[TEXT SECTION]
#####

Pakistan will execute my brother in 2 days

The sister of a mentally ill death row prisoner implores the government to spare her younger brother.

Imdad was not yet two years old when our father passed away. He was always the baby of our family. I doubt he remembers anything about him.

Our father, Muhammad Ismail, a schizophrenic, hid his illness well. He would go to work everyday, come home and live an ordinary life. But every now and then, he would forget. He would forget who he was, where he was. He would forget that he had a wife and children. He would be so lost in delusions and he would starve himself for days.

He believed he was infallible in those moments. Climbing to the highest rooftop and jumping off seemed like a reasonable idea, not a potentially fatal decision.

The same sense of invincibility convinced him to jump in front of a moving train one night.

He left behind a widow and 6 children.

Imdad’s infancy and obliviousness to losing a father (and our breadwinner) made him all the more endearing to us. We became obsessed with protecting him.

In 1993, he married Safia. Our family had raised him to be kind and responsible. That was the Imdad I knew.

We all noticed him change, but what discomforted us the most was how familiar it felt. If Imdad had been little more than an infant when my father inadvertently killed himself, I would have worried he was mirroring his antics purely through learned behaviour.

It started with him muttering to himself, then followed an obsession with the supernatural. Eventually he was running circles around his bed because he thought it would make the sky fall. One day, I heard him yelling at the sun because it was so hot. 

He began to believe no one would understand him. And no one did. We did not know what doctor to take him to nor did it occur to us to get him medication. There was no one to guide us, no government authority we could turn to and few who sympathised with us. Eventually, he stopped trying to get through to us. Imdad secluded himself more and more, withdrawing deeper into himself. He preferred speaking to inanimate objects rather than his family.

In short, my brother needed help, and we did not know where to get it. And just as we were trying, Imdad hurt someone. We still hold his victim in the highest regard, and have nothing but the deepest regrets for his family.

Imdad didn’t get better when they put him behind bars. The jailers were not blind, they too noticed his odd behaviour. Doctors were brought in to inspect him; he would coin his own words, worry about everyone attacking him and had long conversations with people no one else could see. Fellow inmates didn’t like that and he was often beaten up before the jail authorities put him in solitary confinement. Being alone only made his condition worse.

Imdad’s black warrant was issued on Friday.

In that they ask us what time the family would like to meet him on his last day. Our final goodbyes need an appointment. There is a time slot allotted to bid my baby brother farewell. He will never even understand what we’re telling him, or what the noose is for. He has no idea that he might die.

#####

[RECORD EXCERPTS]
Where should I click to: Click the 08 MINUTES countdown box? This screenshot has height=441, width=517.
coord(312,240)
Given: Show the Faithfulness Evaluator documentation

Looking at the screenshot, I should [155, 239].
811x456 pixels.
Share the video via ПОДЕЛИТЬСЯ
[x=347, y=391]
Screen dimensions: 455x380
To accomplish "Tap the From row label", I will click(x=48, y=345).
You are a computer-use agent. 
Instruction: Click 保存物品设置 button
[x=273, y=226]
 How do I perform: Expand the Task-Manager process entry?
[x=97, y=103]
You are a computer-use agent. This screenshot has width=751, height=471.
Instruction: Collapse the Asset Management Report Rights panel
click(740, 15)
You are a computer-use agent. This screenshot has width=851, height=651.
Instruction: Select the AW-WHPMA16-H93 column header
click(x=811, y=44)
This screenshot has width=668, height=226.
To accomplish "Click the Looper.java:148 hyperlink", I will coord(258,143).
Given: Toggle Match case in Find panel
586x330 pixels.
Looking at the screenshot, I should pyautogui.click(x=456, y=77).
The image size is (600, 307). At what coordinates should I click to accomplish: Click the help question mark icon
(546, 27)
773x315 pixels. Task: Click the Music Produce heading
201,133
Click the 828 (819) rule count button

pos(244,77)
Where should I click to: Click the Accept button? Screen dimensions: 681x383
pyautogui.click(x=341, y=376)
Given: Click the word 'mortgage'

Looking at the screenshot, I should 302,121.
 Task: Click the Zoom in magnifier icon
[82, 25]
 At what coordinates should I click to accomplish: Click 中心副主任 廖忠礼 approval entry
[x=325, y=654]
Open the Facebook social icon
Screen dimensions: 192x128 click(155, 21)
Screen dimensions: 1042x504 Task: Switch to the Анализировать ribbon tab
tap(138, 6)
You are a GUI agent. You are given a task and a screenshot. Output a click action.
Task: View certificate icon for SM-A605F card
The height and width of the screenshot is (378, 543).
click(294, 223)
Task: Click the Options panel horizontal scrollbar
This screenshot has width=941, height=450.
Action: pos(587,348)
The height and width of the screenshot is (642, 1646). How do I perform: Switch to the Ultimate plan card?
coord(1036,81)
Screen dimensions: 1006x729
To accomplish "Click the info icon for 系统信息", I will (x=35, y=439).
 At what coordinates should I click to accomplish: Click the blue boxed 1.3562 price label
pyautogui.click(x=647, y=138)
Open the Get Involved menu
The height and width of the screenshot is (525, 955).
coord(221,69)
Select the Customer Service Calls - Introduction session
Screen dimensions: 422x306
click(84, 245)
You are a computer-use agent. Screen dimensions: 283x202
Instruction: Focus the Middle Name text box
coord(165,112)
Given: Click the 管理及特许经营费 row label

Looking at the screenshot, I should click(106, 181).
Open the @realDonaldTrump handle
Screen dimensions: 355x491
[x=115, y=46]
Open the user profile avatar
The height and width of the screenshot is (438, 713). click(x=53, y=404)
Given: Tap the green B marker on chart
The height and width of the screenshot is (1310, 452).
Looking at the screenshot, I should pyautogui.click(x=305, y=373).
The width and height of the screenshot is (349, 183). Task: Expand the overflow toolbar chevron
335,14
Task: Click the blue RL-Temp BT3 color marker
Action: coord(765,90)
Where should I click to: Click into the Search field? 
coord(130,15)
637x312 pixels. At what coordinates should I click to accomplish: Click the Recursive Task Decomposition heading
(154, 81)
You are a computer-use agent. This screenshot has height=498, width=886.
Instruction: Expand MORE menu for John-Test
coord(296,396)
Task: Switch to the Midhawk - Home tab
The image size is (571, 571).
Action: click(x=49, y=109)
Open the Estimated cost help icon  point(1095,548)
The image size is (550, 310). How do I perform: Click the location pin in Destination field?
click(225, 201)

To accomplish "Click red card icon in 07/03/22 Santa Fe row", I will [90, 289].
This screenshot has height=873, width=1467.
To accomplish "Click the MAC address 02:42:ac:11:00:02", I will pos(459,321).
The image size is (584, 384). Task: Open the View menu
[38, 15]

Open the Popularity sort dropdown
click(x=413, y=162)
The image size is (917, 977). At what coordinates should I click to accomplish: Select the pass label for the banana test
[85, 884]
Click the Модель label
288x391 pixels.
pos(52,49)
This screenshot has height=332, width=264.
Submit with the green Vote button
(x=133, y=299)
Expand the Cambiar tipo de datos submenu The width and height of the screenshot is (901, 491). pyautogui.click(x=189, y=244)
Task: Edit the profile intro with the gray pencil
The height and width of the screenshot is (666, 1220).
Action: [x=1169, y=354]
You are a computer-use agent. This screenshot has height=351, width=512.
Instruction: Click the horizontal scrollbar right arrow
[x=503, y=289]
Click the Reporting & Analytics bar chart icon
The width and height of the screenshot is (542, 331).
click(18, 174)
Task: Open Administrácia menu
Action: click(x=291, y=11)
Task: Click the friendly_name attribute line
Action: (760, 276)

#####

[WHAT THIS TASK INVOLVES]
In the piece about Imdad's death sentence:
1. What was the father's name?
2. In what year did Imdad marry Safia?
3. On what day was Imdad's black warrant issued?
The listing comes from a different source than the text above it.

[SOLVED PROBLEM]
1. Muhammad Ismail
2. 1993
3. Friday